** Start **
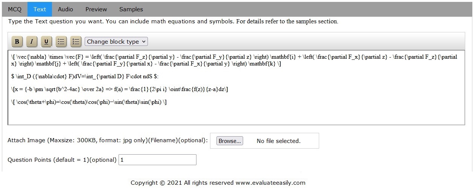Screen dimensions: 475x190
Task: Click the quadratic formula line in the editor
Action: 120,89
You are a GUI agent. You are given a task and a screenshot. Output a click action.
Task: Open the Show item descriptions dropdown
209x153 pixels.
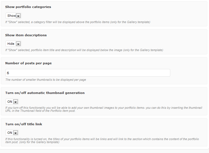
** End **
## WHAT IS ASKED
Revise the data above by changing "dropdown" to "menu" and leaving everything else unchanged. Omit the pictures from your answer.

## THE ANSWER
Screen dimensions: 475x190
Task: Click the quadratic formula line in the editor
Action: 120,89
You are a GUI agent. You are given a task and a screenshot. Output a click action.
Task: Open the Show item descriptions menu
209x153 pixels.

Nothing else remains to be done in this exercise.